So you think you are the number one opponents of terrorism because of your bloodlust and jingoism? I argue that my fellow progressives embody everything ISIS hates. We embrace the American values of justice, equality, the separation of church and state and welcoming those who are struggling.

Unlike ISIS, I honor our forefathers by believing religion has no place in the running of a country. ISIS kills anyone who does not practice the extreme version of their faith. I know, that state matters through religious filters can be lethal. Many presidents since have also recognized the importance of keeping our First Amendment intact.

“We establish no religion in this country, we command no worship, we mandate no belief, nor will we ever. Church and state are, and must remain, separate. All are free to believe or not believe, all are free to practice a faith or not, and those who believe are free, and should be free, to speak of and act on their belief.” –Ronald Reagan

Unlike ISIS, who sacrifices their young men without regard, I value, worry about and believe we should handle the lives of our sons and daughters who serve in our military with care. I believe in diplomacy, measured response and not investing the young lives of our military in unwinnable conflicts. I know that sometimes a military response is necessary. And when all other options are exhausted and those brave souls deploy, I support taking care of our veterans in every possible way upon their return. Their sacrifice should not entail struggling for life.

ISIS responds with reaction and revenge. I believe in responding forcefully, but carefully. I do not support hotheaded declarations of force without thinking about the long-term impacts to our people. Two of our presidents who experienced war in a way I hope to never know, did not take its declaration lightly.

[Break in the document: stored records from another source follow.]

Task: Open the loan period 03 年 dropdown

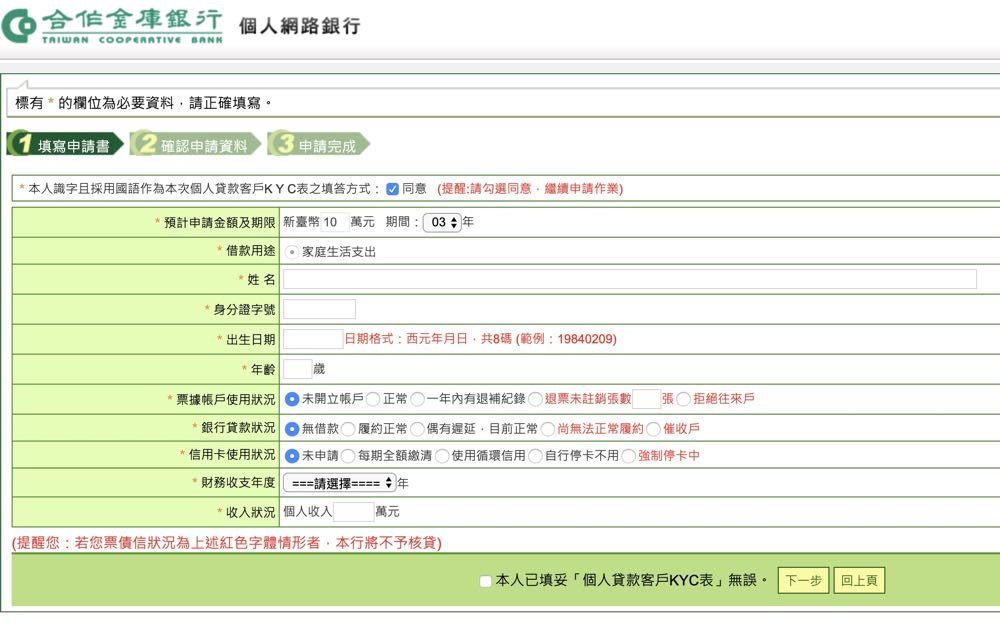Action: click(441, 223)
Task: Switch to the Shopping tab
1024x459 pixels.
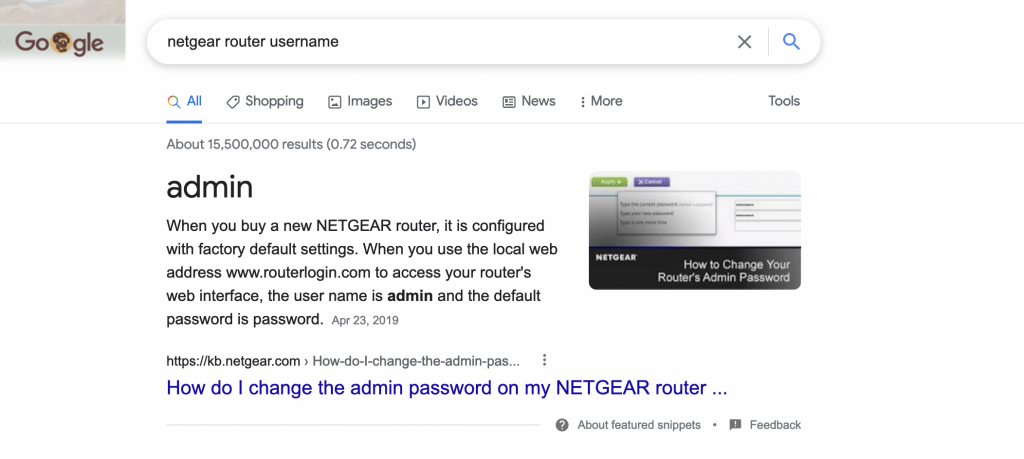Action: pyautogui.click(x=265, y=101)
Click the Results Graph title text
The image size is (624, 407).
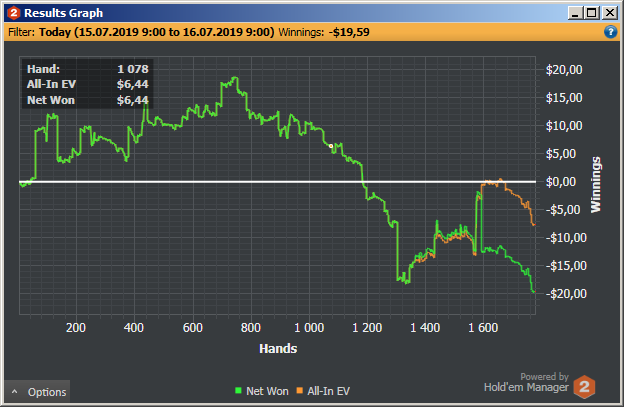[64, 13]
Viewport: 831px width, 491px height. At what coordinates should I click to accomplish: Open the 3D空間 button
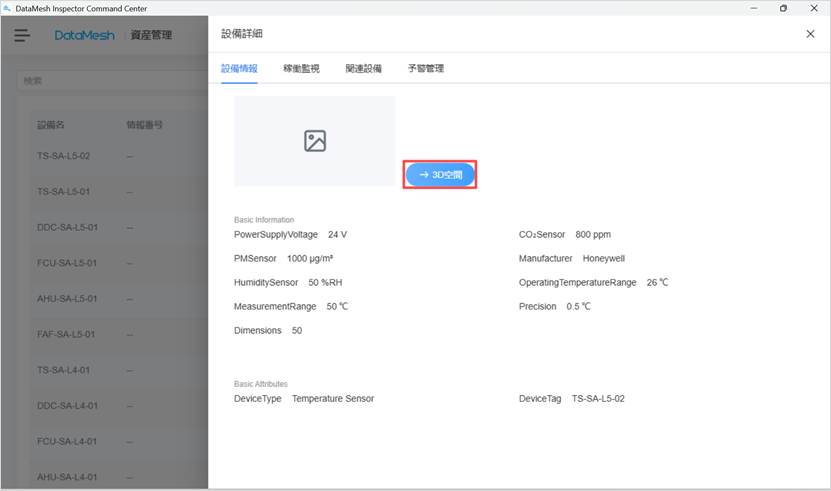440,174
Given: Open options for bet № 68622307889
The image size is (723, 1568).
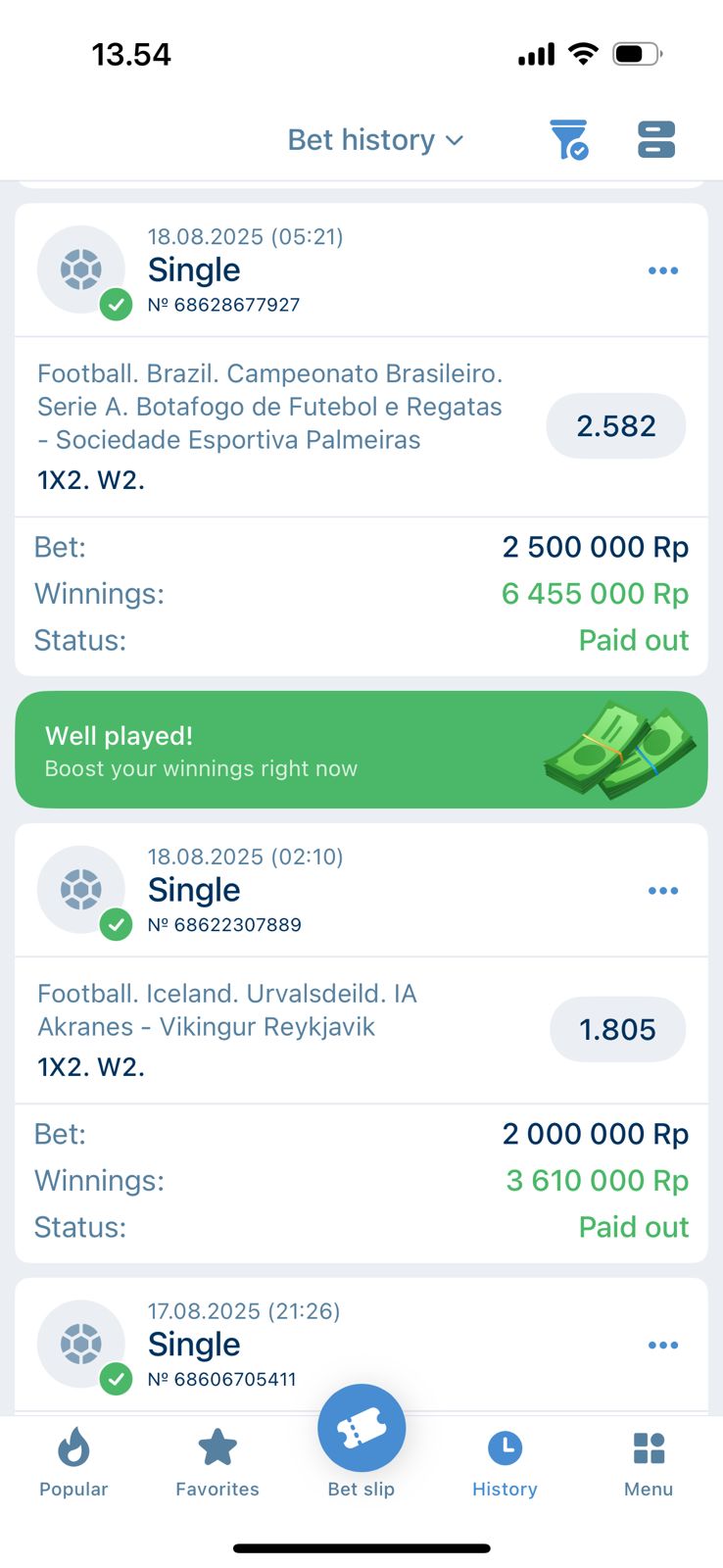Looking at the screenshot, I should coord(663,891).
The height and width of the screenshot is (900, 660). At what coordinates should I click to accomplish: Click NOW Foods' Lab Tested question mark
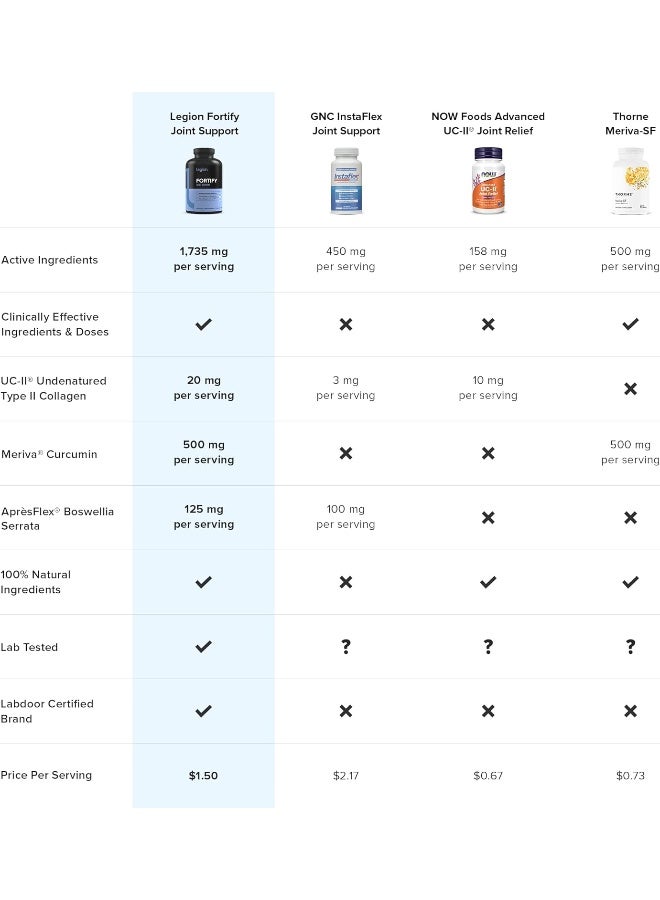[488, 647]
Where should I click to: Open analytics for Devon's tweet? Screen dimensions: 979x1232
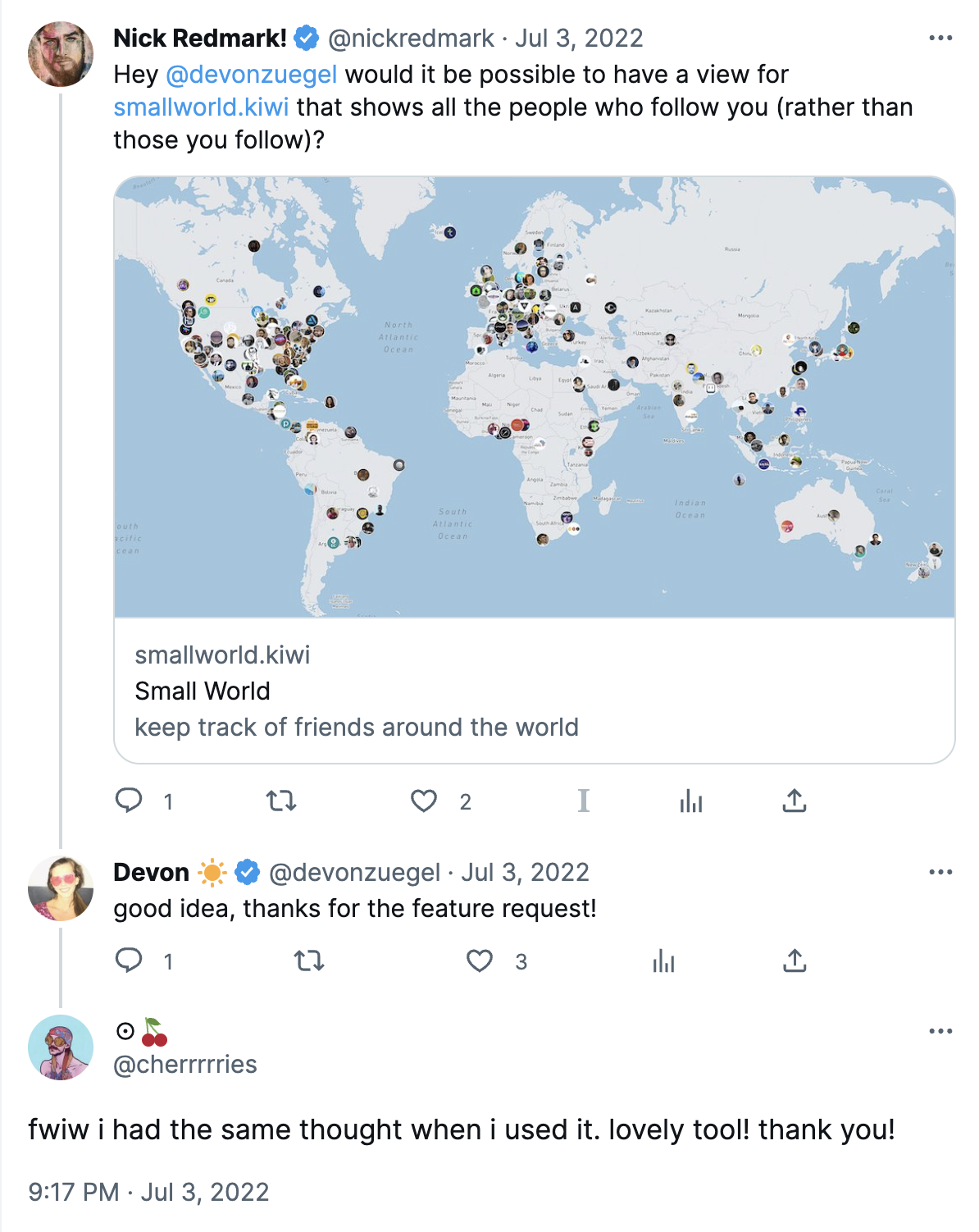pyautogui.click(x=663, y=961)
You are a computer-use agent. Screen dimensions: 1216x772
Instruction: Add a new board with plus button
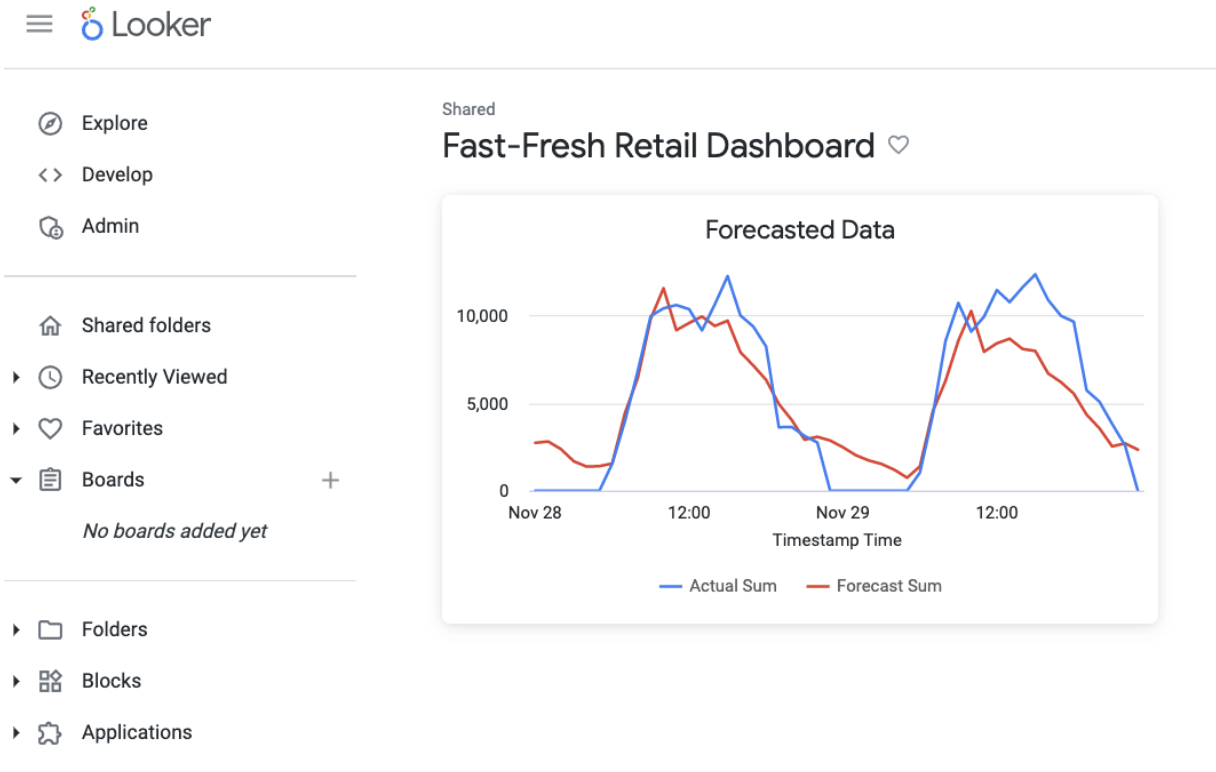click(330, 481)
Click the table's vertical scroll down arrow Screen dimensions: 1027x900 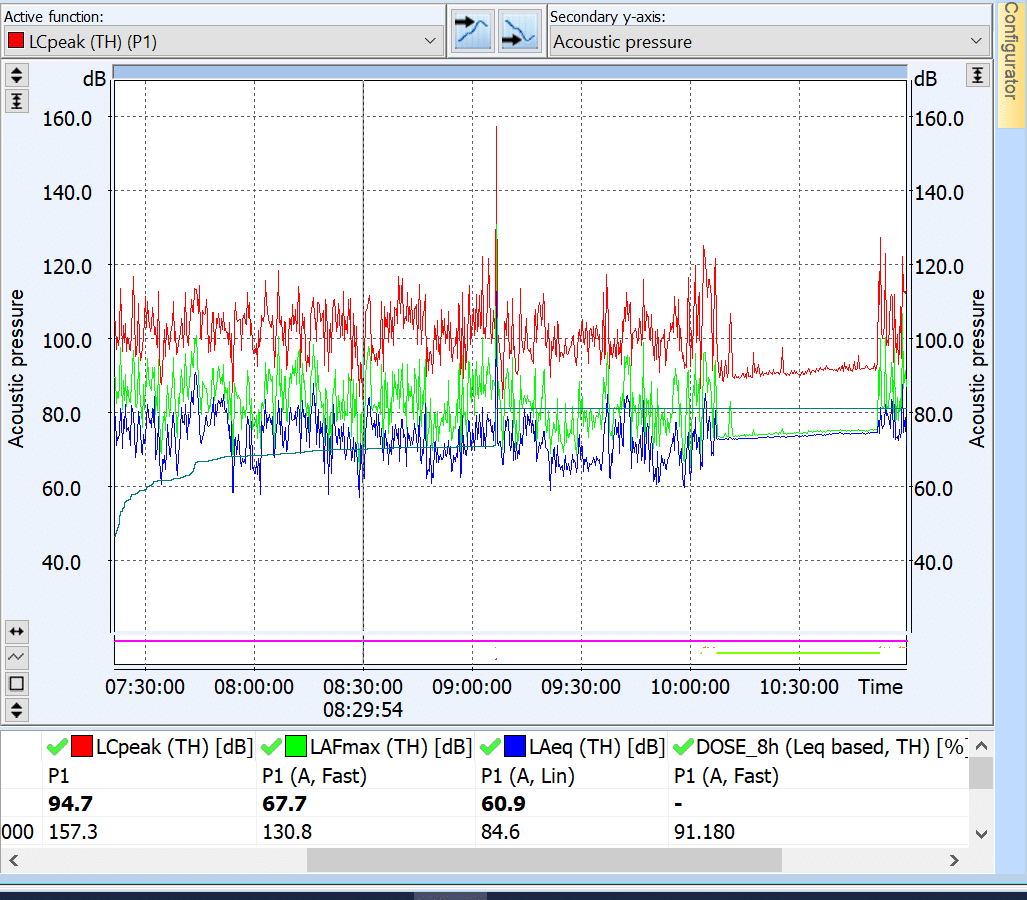coord(981,833)
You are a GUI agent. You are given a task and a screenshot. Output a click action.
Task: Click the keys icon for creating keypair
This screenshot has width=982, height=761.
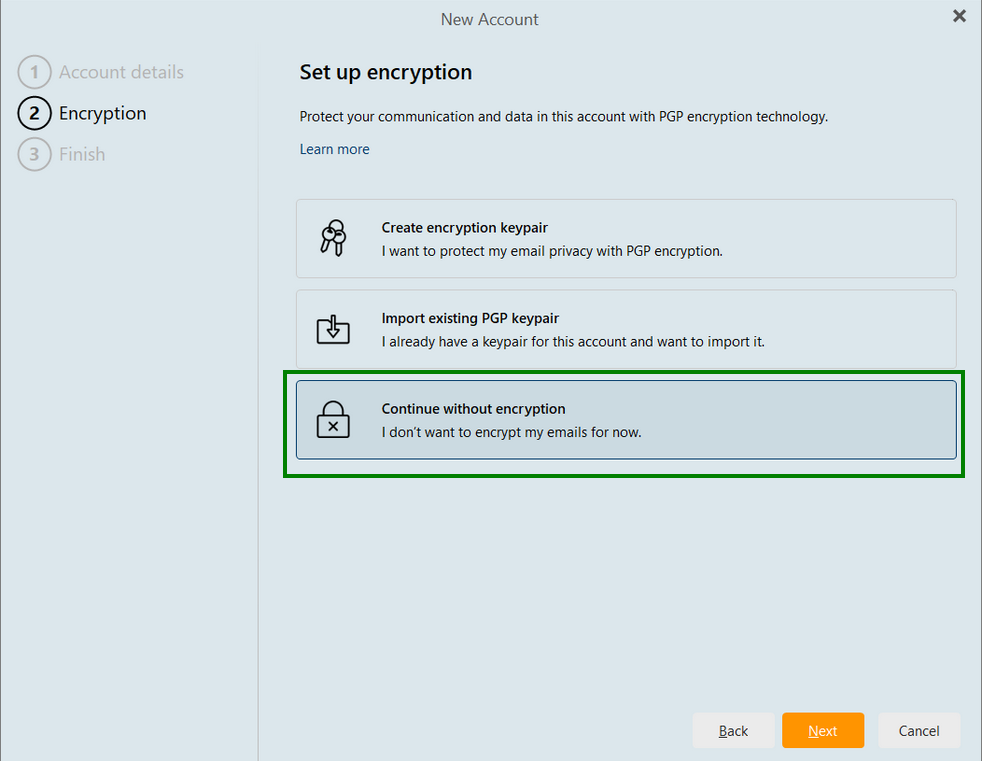[x=333, y=239]
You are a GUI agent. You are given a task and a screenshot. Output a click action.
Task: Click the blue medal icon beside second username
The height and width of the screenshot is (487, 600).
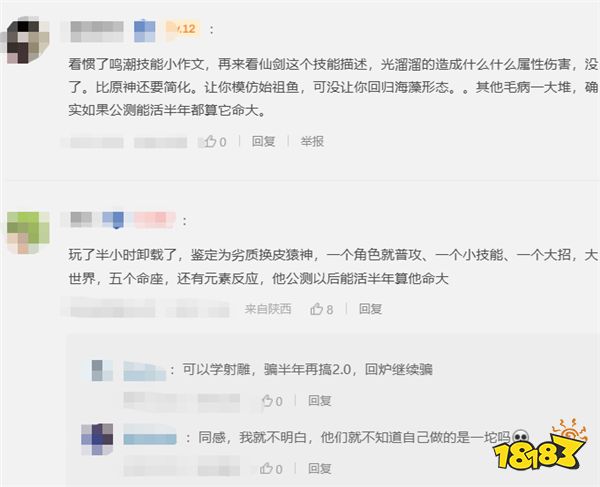(114, 220)
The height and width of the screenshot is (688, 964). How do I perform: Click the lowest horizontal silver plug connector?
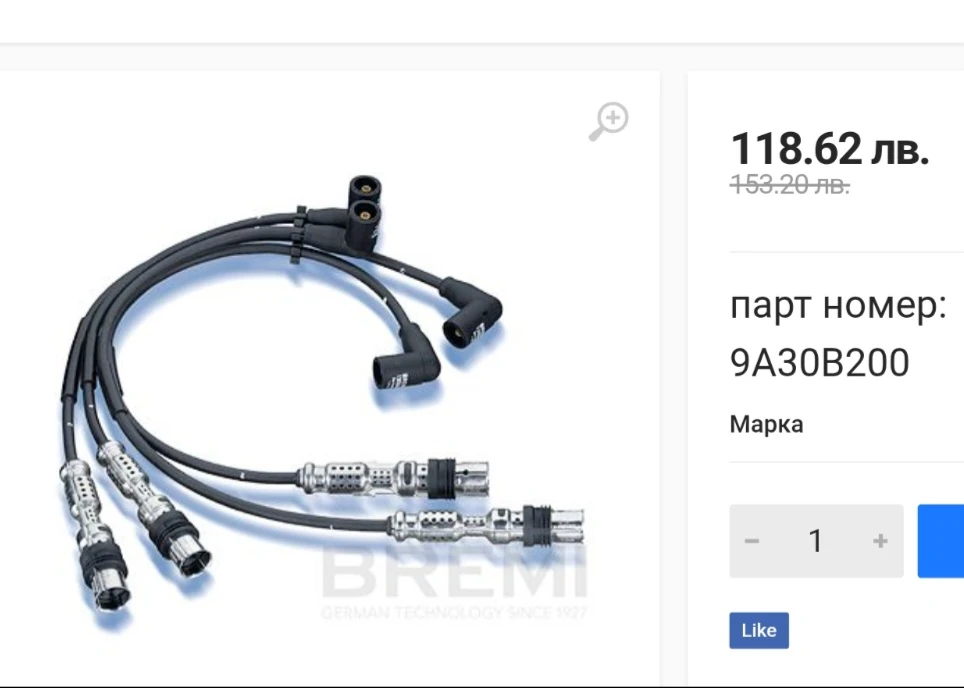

“I hate war as only a soldier who has lived it can, only as one who has seen its brutality, its stupidity.” –Dwight Eisenhower

“The man does not live who is more devoted to peace than I am. None who would do more to preserve it.” –Abraham Lincoln

Unlike Isis, I do not support a media that embraces propaganda and fear to control the masses and divide our nation. I approve of a diversified media that encourages us to think critically and thoughtfully. I believe in an educated populace that understands current events in the context of history and does not just react to the latest propaganda where there is a vacuum of knowledge. I support questioning crazy and fact checking before I pass on that crazy.

“Upon the subject of education, not presuming to dictate any plan or system respecting it, I can only say that I view it as the most important subject which we as a people can be engaged in.” –Abraham Lincoln

Unlike Isis, I believe in equality for women. I believe women are equal in worth to men and should be paid the same amount for the same job. I believe as men have complete control over their bodies, women should have complete control over theirs.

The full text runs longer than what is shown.